Poursuivie par la justice française, la compagnie aérienne irlandaise Ryanair a annoncé la fermeture prochaine de sa base de Marseille. Si un syndicat d’Air France salue "une victoire", la direction de l’aéroport déplore elle "un coup dur".
Les avions irlandais vont se faire de plus en plus rares dans le ciel de Marseille. La compagnie aérienne Ryanair a annoncé mercredi la fermeture en janvier 2011 de sa plateforme à l’aéroport Marseille-Provence, ce qui signifie que de nombreuses destinations ne devraient plus être desservies.

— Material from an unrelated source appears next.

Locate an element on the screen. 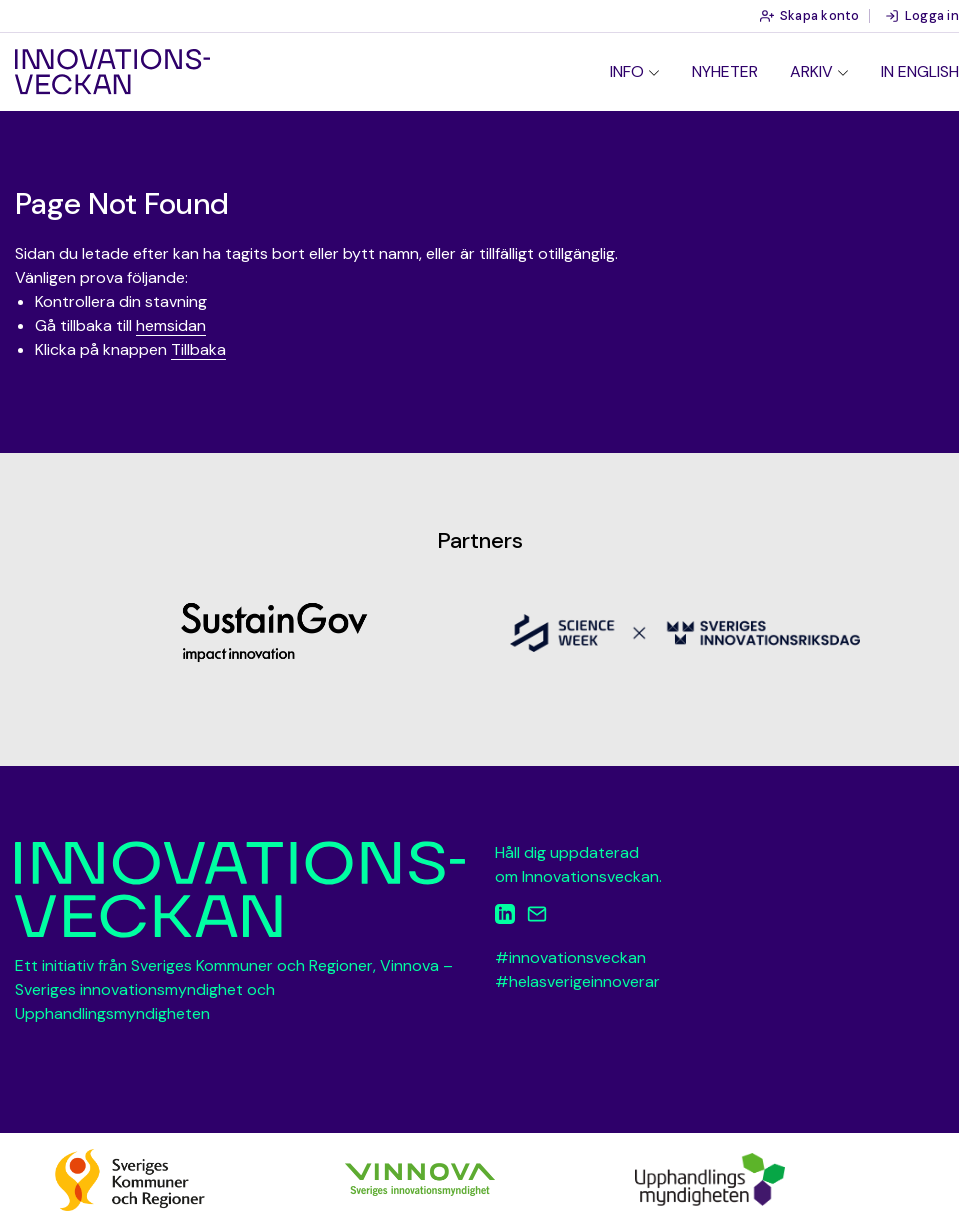  [menuitem] is located at coordinates (635, 72).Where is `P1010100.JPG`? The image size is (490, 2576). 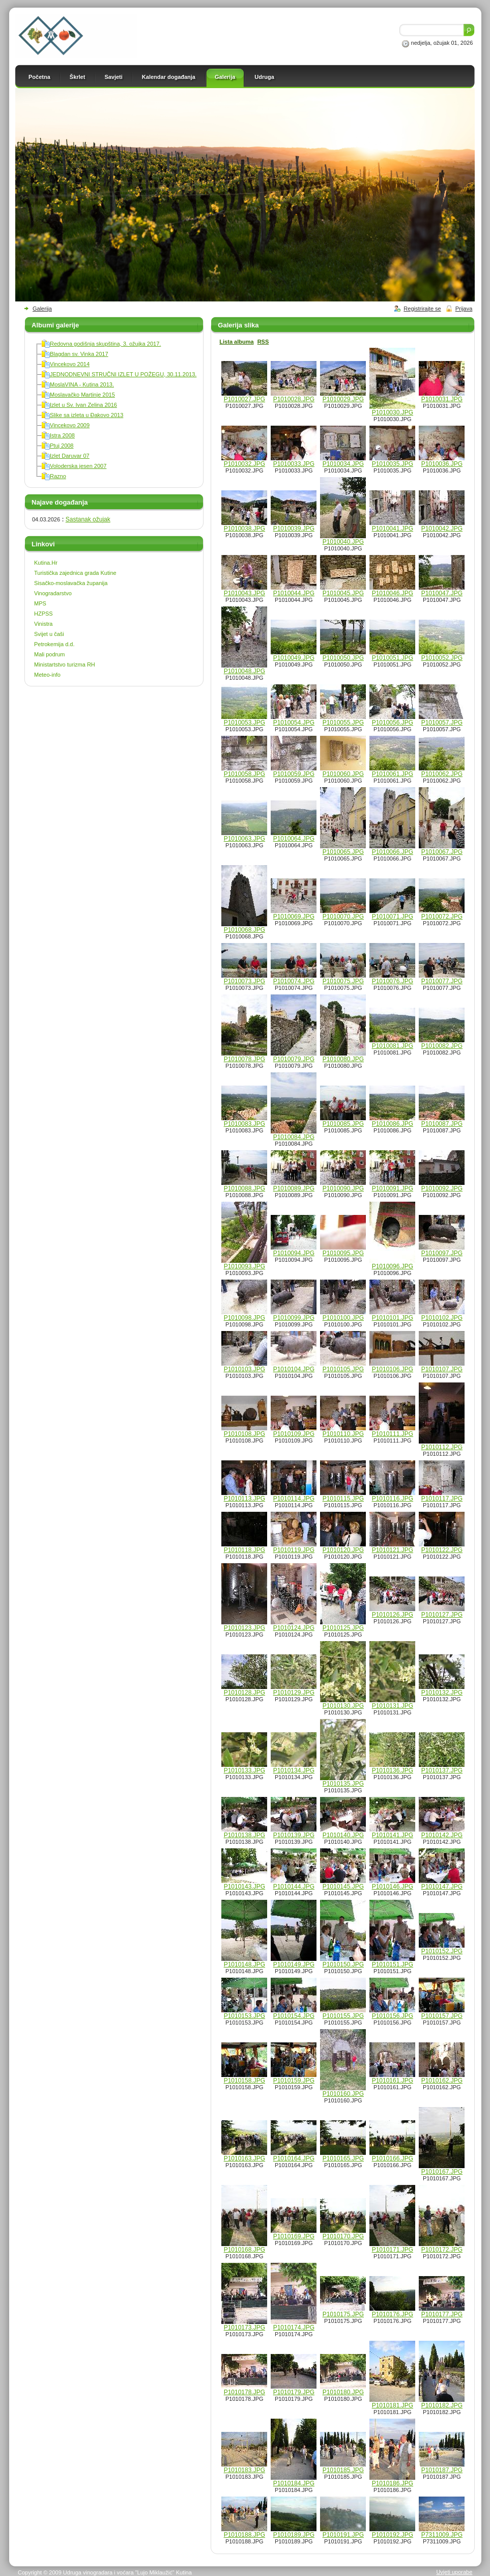 P1010100.JPG is located at coordinates (343, 1317).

En cause, la mise en examen fin septembre de la compagnie irlandaise pour "travail dissimulé", suite à la plainte de plusieurs syndicats de personnels.
Il est reproché à Ryanair d’appliquer la réglementation du travail irlandais à ses employés basés à Marseille, au motif que ceux-ci travaillent dans des avions immatriculés en Irlande.
Le départ de Ryanair, "une grande victoire"
"Je suis ravie que Ryanair parte de l’aéroport" se félicite Geneviève Hamy, salariée d’Air France et représentante syndicale Sud Aérien. Contactée par France 24, elle salue "une grande victoire qui vient couronner un combat entamé dès l’arrivée des compagnies low-cost en 2004".
Elle estime que les répercussions économiques de ce départ ne seront "pas si terribles que ca", car, selon elle, "les touristes continueront de venir, via de nouvelles compagnies qui vont pouvoir elles aussi se tourner vers la méditerranée ou les pays anglo-saxons".
Un point de vue que ne partage pas la direction de l’aéroport. Interrogé par France 24, le directeur général de l’aéroport Marseille-Provence, Pierre Régis, déplore un "coup dur qui fragilise la situation économique du territoire." En cause, selon lui, le décret "scélérat" de 2006, "qui met en péril les aéroports français par rapport aux aéroports étrangers". "Si c’est comme ça qu’on défend les intérêts français, je dis chapeau !", lance-t-il à l’adresse de ceux qui sont à l’origine du décret, sans préciser de qui il s’agit.
Dans un communiqué de presse, le maire de Marseille dénonce lui le "comportement irresponsable des syndicats" et estime que le grand gagnant de ce départ est "le groupe Air France qui retrouve ainsi son monopole en imposant aux Français des tarifs beaucoup plus élevés".
Une accusation rejetée par Geneviève Hamy, qui s’étonne que "M. Gaudin ne soit pas choqué quand le droit français n’est pas appliqué". "Les gens vont désormais faire appel à des compagnies qui appliquent la loi, et qui respectent leurs employés et leurs clients" estime-t-elle.
Hasard du calendrier, l’annonce mercredi du départ de Ryanair coïncide avec l’arrivée de Transavia, la filiale à bas coûts d'Air France, qui a fait savoir le même jour qu’elle s’implanterait à Marseille-Provence à partir du 22 octobre.
"Des emplois irlandais sur des avions irlandais"
Le départ de Ryanair pourrait cependant ne pas être définitif, car la compagnie estime appliquer à la lettre le droit européen. N’ayant aucun employé au sol à Marseille, elle n’est pas tenue de respecter la législation française du travail. Elle sous-traite en effet ses activités au sol à des sociétés spécialisées, une pratique répandue dans le milieu, même auprès des grandes compagnies comme Air France.
Concernant son personnel navigant, celui visé par la plainte, 200 salariés sont basés à Marseille et seront affectés à d’autres aéroports, après le départ de la compagnie. La législation irlandaise du travail leur est appliquée, car la compagnie considère qu’ils travaillent sur le territoire irlandais dès l'instant où ils pénètrent dans la carlingue d’un avion Ryanair.
Si les pratiques de la compagnie à bas coûts semblent conformes aux réglementations européennes, elles vont en revanche à l’encontre d’un décret français publié le 21 novembre 2006, qui soumet les personnels navigants des compagnies étrangères installées en France au droit français.
"Ces emplois ne sont pas français. Ce sont des emplois irlandais à bord d'avions irlandais puisqu'ils sont considérés comme territoire irlandais par la réglementation de l'UE" a indiqué mercredi en conférence de presse le PDG de Ryanair, Michael O’Leary. "Si les juges, qu'ils soient français ou européens, venaient à dire que la législation européenne s'impose sur la législation française, nous serions ravis de rouvrir notre base ici", a-t-il ajouté.